The financial crisis of 2008 left in its wake a chastened world in which transparency and liquidity were held aloft as sacrosanct. Hedge funds came in for much of the blame, despite being exonerated of any systemic role in the global financial meltdown (remember the German government describing hedge funds as “locusts”?) and the offshore financial centres, which in 2008 were home to the majority of hedge funds, were subjected to sustained attacks by governments, in particular the Cayman Islands which were (and still are) the largest offshore hedge fund domicile.

Alternatives managers in Europe faced a perfect storm over 2008 and 2009: a tsunami of new EU laws and regulations, all designed to curb their supposed excesses and risk-taking, together with unprecedented outflows by spooked and dissatisfied investors. These managers needed a product capable both of housing their alternative strategies, by providing them with the tools they needed (leverage, derivatives, shorting), and of being eligible for promotion and distribution in the EU.
━━━━━━━━
> _Set exercise 1_
Rewrite the stretch from "Alternatives managers in" through "distribution in the EU." in the hedge fund passage, swapping "investors" for "clients".
> _Set exercise 2_
According to the hedge fund passage, which offshore center was the largest hedge fund domicile?
The entries that follow have no connection to the passage on hedge funds after the 2008 crisis.
━━━━━━━━
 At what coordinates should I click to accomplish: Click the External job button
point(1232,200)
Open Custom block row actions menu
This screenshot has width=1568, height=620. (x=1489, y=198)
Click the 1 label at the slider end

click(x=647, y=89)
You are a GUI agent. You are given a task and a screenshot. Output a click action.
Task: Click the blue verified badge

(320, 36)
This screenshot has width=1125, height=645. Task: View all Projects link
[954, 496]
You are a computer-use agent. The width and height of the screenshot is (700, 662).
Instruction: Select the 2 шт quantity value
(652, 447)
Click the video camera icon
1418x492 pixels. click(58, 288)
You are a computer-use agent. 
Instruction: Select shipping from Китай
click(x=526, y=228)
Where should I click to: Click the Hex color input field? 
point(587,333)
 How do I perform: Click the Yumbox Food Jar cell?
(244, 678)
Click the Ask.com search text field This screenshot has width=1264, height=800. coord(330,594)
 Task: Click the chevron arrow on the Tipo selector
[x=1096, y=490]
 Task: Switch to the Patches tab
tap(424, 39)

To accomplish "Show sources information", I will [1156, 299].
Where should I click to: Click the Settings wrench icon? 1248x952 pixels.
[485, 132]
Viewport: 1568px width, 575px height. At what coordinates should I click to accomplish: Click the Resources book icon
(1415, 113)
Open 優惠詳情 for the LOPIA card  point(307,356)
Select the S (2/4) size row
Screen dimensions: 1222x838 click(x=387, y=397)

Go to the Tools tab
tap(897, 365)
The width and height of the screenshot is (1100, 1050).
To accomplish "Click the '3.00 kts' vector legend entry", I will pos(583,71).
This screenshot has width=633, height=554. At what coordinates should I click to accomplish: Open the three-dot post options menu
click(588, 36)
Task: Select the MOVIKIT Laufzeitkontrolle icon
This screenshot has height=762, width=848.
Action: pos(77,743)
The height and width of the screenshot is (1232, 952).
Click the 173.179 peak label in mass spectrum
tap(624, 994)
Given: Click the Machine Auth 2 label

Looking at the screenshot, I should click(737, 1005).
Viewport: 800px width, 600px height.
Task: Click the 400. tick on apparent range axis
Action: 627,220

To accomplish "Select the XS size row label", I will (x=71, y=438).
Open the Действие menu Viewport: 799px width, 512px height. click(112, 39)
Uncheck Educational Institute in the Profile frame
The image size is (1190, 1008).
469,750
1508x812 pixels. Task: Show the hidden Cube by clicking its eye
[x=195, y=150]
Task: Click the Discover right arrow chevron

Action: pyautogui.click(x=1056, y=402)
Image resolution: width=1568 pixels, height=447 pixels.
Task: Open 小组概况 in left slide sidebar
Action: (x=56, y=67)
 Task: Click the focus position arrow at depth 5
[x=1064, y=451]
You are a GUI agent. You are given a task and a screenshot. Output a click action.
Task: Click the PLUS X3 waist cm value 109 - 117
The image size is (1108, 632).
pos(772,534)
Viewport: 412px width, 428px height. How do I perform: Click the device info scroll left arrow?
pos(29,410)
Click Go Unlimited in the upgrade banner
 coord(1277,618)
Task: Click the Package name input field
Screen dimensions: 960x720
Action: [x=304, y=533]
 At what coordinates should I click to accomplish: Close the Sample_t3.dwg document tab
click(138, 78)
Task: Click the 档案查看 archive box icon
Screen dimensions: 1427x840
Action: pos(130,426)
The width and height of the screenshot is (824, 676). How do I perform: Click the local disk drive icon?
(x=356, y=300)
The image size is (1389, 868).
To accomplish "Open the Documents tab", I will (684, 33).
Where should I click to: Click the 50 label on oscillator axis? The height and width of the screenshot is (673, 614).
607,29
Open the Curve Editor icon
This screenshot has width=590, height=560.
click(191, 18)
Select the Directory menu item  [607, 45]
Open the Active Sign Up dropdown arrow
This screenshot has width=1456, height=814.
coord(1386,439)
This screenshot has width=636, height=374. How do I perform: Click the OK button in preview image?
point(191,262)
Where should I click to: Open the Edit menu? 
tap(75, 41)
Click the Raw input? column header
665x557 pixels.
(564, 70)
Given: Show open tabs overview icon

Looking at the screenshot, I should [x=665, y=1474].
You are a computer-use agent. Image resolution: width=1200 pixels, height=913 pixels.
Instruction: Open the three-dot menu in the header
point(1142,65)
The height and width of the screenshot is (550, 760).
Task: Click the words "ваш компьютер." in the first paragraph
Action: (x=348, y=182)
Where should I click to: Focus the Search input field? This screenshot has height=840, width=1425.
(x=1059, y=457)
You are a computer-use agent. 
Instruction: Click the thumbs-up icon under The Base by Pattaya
━━━━━━━━
> _Correct output 1_
Alternatives managers in Europe faced a perfect storm over 2008 and 2009: a tsunami of new EU laws and regulations, all designed to curb their supposed excesses and risk-taking, together with unprecedented outflows by spooked and dissatisfied clients. These managers needed a product capable both of housing their alternative strategies, by providing them with the tools they needed (leverage, derivatives, shorting), and of being eligible for promotion and distribution in the EU.

> _Correct output 2_
The Cayman Islands